Key Challenge: RLVR sample utility is reward-driven; however, during the selection phase, neither rewards nor labels are available, and performing preliminary training is undesirable. Existing active learning signals are built upon post-training or labeled information.
Goal: Select \(|S|=B\) most promising training samples from a large unlabeled pool in the pre-RL phase without evaluating rewards.
Key Insight: Theoretically, Dherin et al. 2025 equate the context effect of transformer self-attention + MLP to a rank-1 implicit weight update of the first MLP layer, providing an upper bound: \(\|\Delta W(Y)\|_F \le \frac{\|W\|_2}{\|A(C\setminus Y,x)\|_2}\,\|\Delta A(Y)\|_2\). This suggests that "context-induced representation changes" can proxy the "internal learning amount" of the model. Empirically, Liang et al. 2025 confirmed that hidden-state differences before and after CoT can encode non-trivial structures of the reasoning process.

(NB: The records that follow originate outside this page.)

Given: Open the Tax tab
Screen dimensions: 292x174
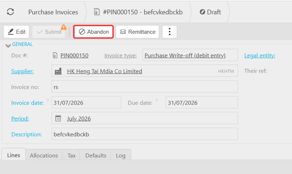Looking at the screenshot, I should click(x=72, y=155).
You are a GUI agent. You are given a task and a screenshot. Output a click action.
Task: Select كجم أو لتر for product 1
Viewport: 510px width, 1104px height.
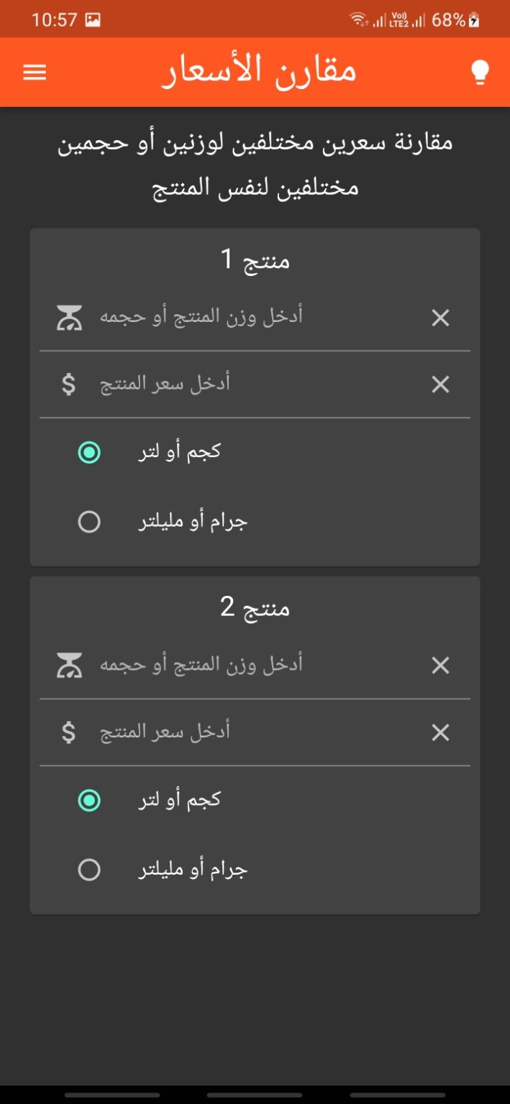(89, 452)
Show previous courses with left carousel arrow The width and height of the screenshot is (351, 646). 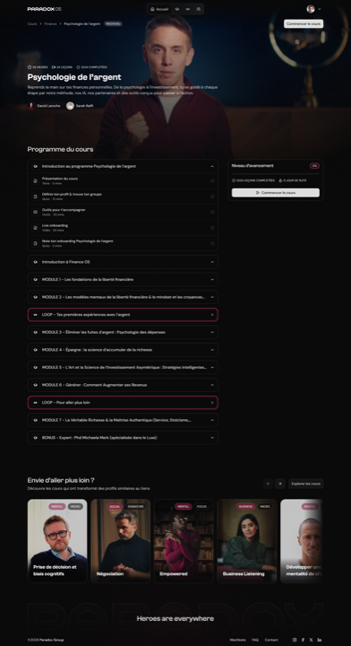[268, 484]
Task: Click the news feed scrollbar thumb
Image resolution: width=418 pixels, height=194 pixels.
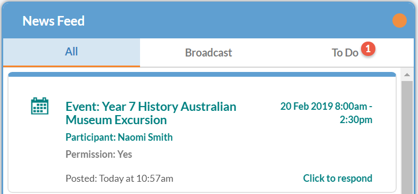Action: [x=407, y=136]
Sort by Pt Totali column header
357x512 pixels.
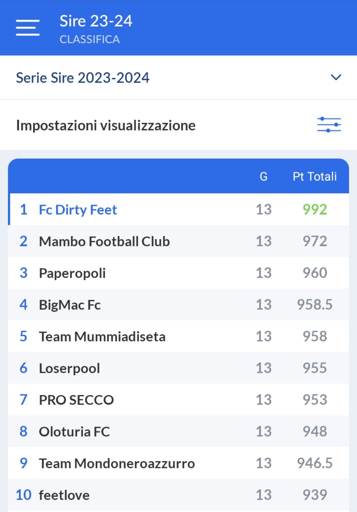313,176
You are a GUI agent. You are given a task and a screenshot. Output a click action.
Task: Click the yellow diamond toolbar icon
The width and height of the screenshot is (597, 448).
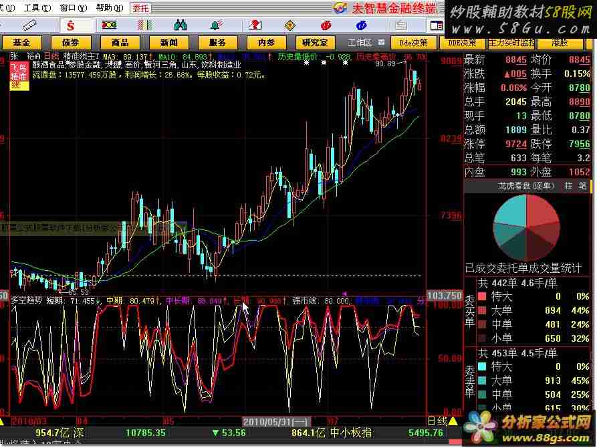click(x=289, y=25)
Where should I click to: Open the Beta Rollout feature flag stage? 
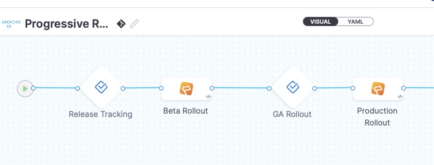[186, 88]
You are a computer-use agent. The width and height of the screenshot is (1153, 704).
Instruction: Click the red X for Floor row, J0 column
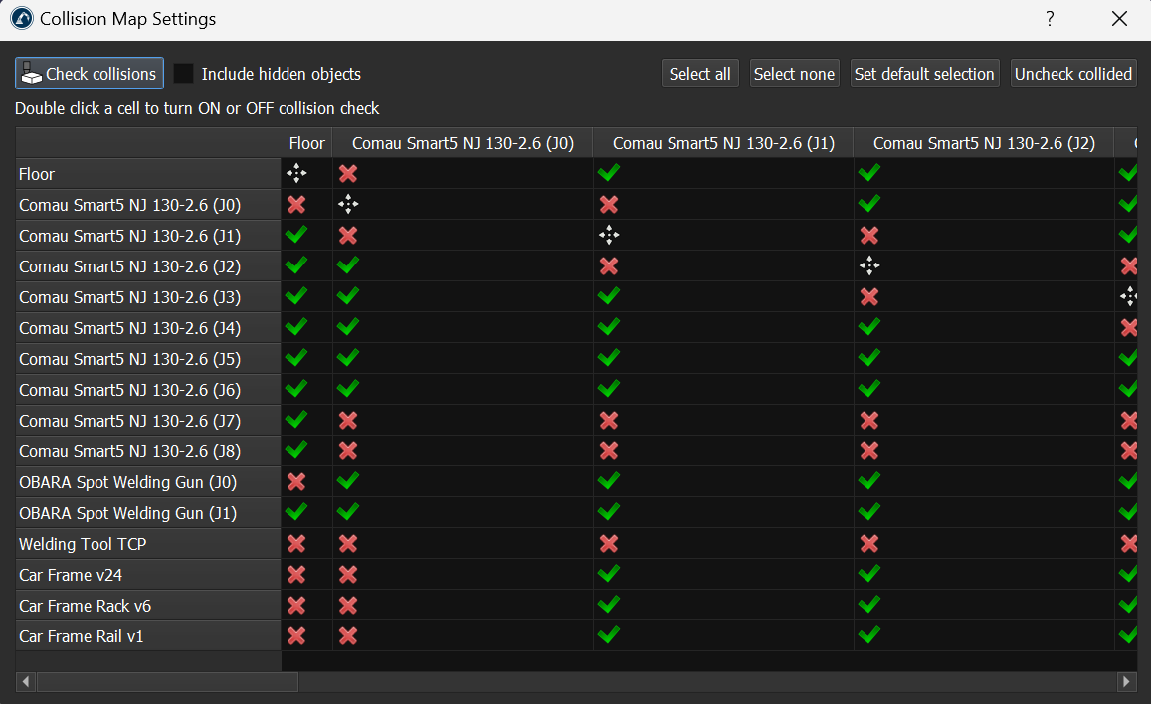[348, 174]
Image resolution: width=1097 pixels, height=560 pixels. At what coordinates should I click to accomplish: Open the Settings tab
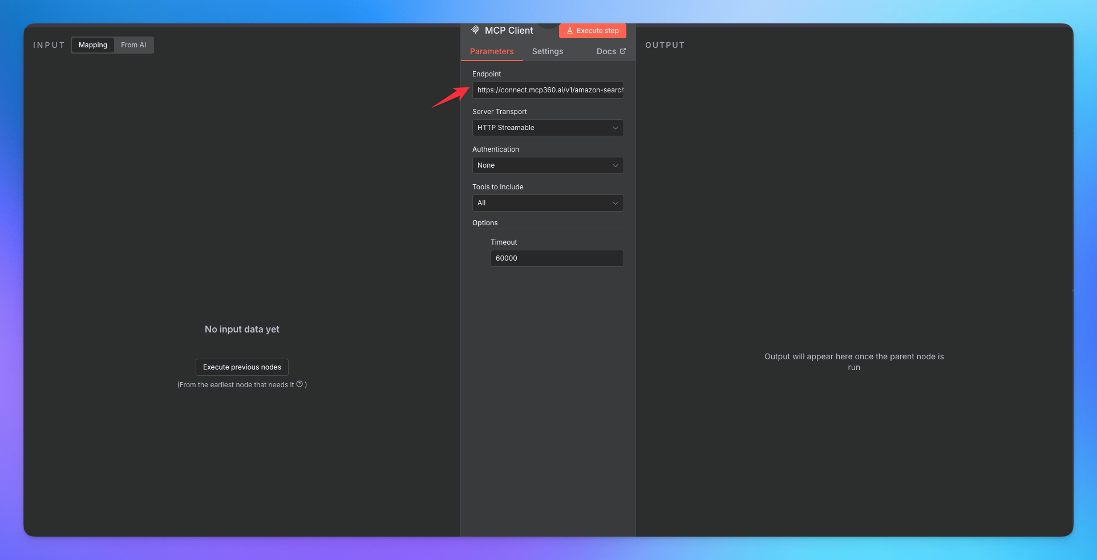pos(548,51)
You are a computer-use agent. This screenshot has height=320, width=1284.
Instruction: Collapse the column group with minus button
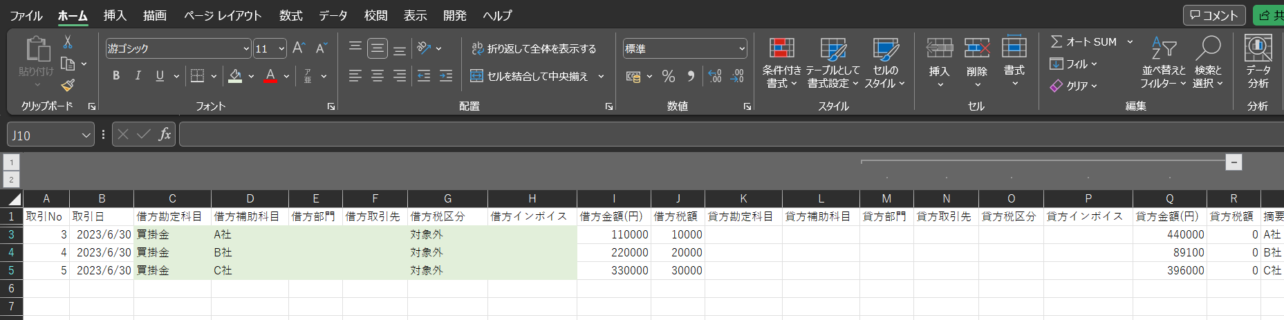(1234, 162)

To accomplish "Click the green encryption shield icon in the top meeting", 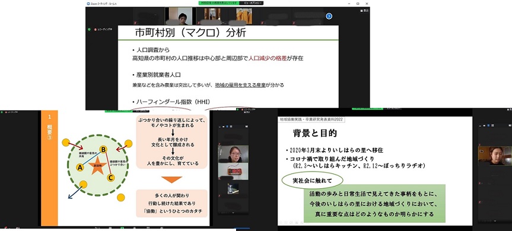I will (89, 30).
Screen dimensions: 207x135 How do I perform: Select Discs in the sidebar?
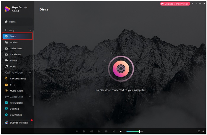point(13,36)
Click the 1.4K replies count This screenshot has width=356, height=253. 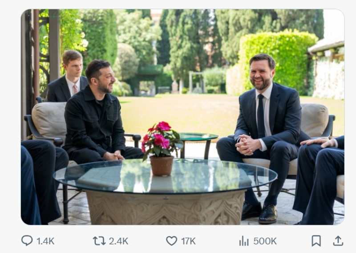[x=45, y=241]
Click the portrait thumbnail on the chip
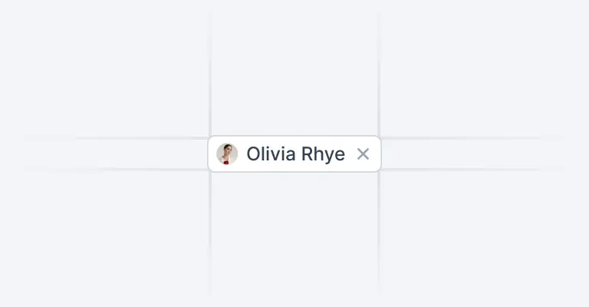 point(227,154)
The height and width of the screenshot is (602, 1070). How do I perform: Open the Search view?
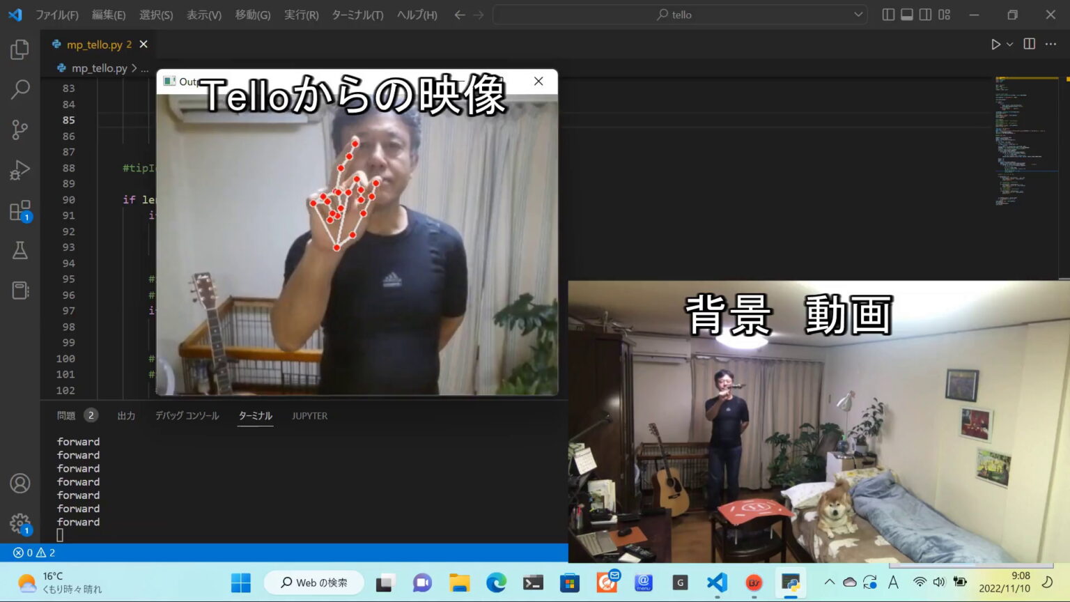19,89
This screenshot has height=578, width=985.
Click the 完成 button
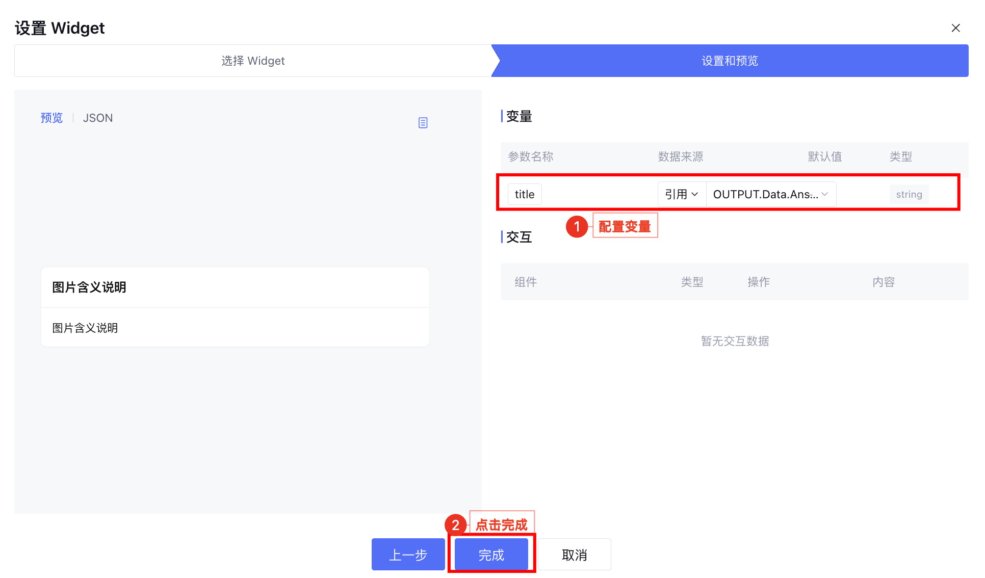pos(491,555)
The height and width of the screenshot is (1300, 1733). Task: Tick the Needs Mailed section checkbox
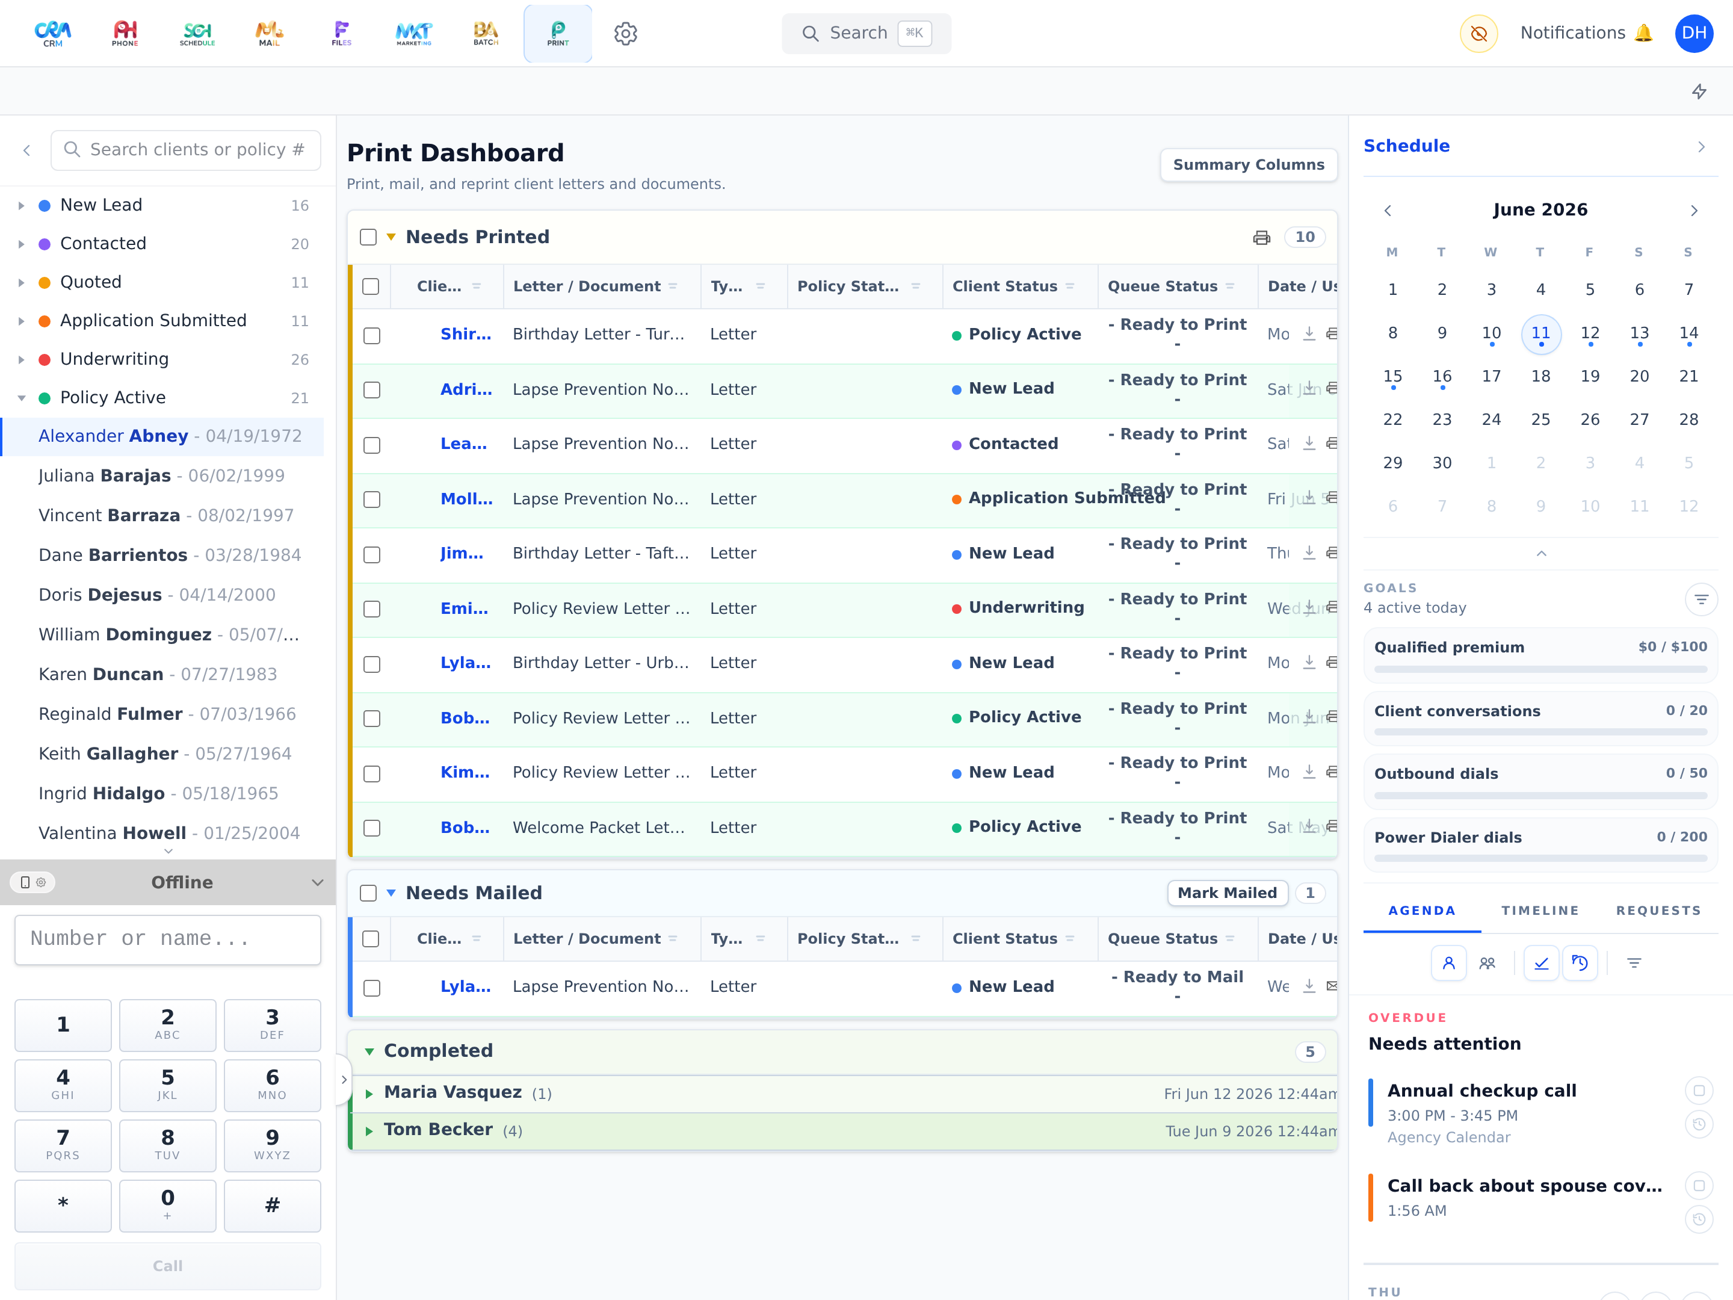click(368, 893)
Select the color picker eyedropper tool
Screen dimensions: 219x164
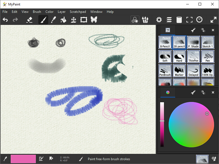click(x=53, y=20)
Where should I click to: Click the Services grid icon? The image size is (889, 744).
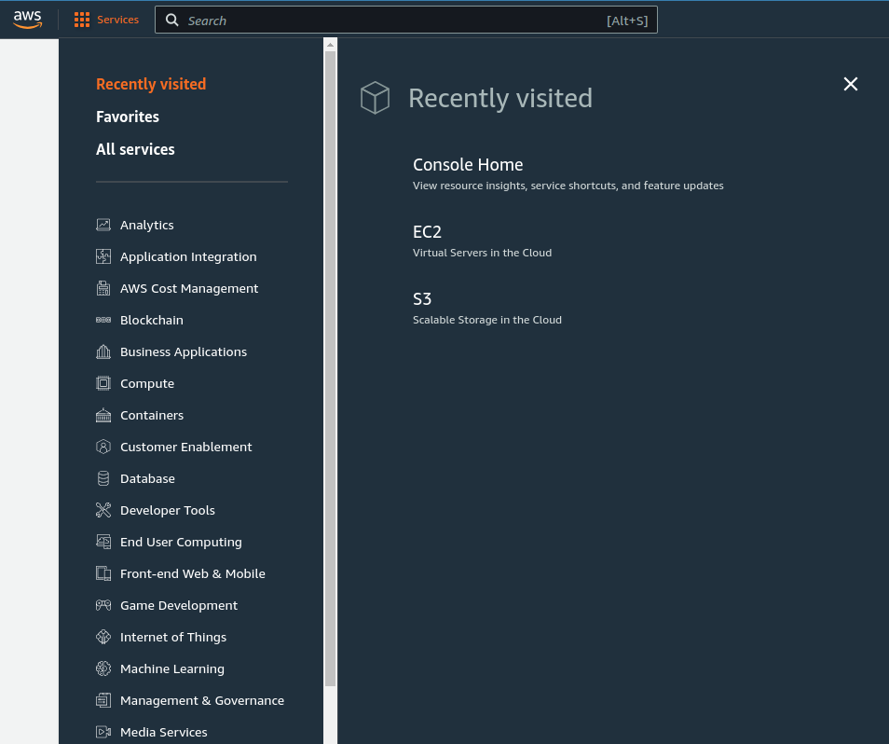pyautogui.click(x=82, y=20)
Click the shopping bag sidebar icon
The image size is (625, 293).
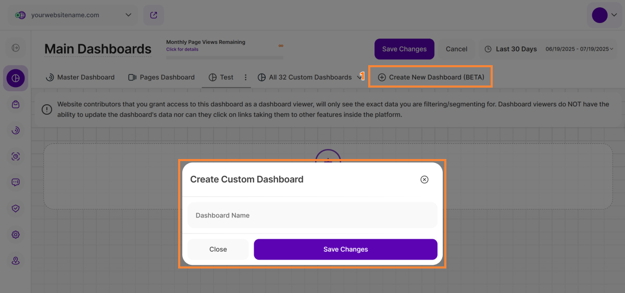coord(16,104)
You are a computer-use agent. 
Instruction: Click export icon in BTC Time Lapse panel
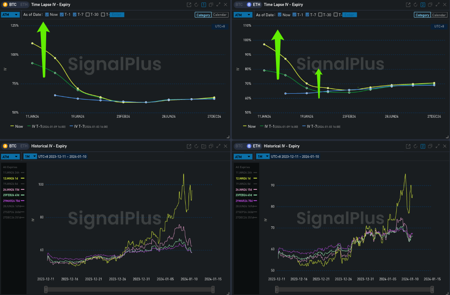point(189,5)
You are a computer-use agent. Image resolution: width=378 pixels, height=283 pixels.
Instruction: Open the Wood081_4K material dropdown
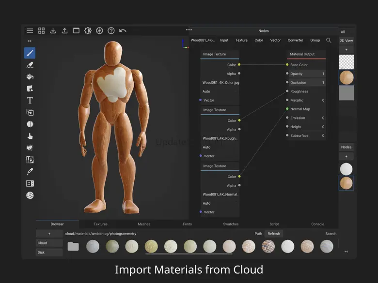(203, 40)
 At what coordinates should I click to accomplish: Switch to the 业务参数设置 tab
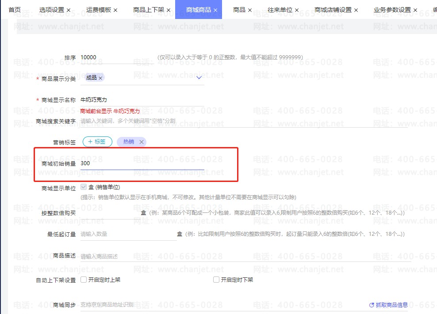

Core Idea: The difference between multi-layer averaged hidden states of start/end anchors in a single deterministic CoT rollout is used as the sample utility proxy \(q(x)=\|\Delta(x)\|_2\). Quality-weighted farthest-first selection is then performed in the normalized space of \([\mathbf{s}(x);\Delta(x)]\).
Method¶
Overall Architecture¶
For each sample in the unlabeled pool \(\mathcal{U}=\{x_i\}_{i=1}^{N}\): (1) A base LLM \(f_\theta\) generates a CoT using greedy decoding (\(T=0\)) under a fixed reasoning prompt; (2) The start and end tokens of the CoT (using delimiters like <think>/</think> if supported) are used as anchors, and their multi-layer averages \(\mathbf{s}(x), \mathbf{e}(x)\in\mathbb{R}^D\) are computed; (3) The RIRS \(\Delta(x)=\mathbf{e}(x)-\mathbf{s}(x)\) is calculated; (4) \(\tilde q(x)\) and \(\phi(x)\) are processed by a quality-weighted farthest-first CoreSet to pick \(B\) samples; (5) Rewards are only computed for these \(B\) samples to perform RLVR. The selection process involves only one inference, zero training, and zero labels.
Key Designs¶
-
Multi-layer Averaged RIRS Representation:
- Function: Condenses "how much the internal state changed during the CoT" into a single \(\mathbb{R}^D\) vector.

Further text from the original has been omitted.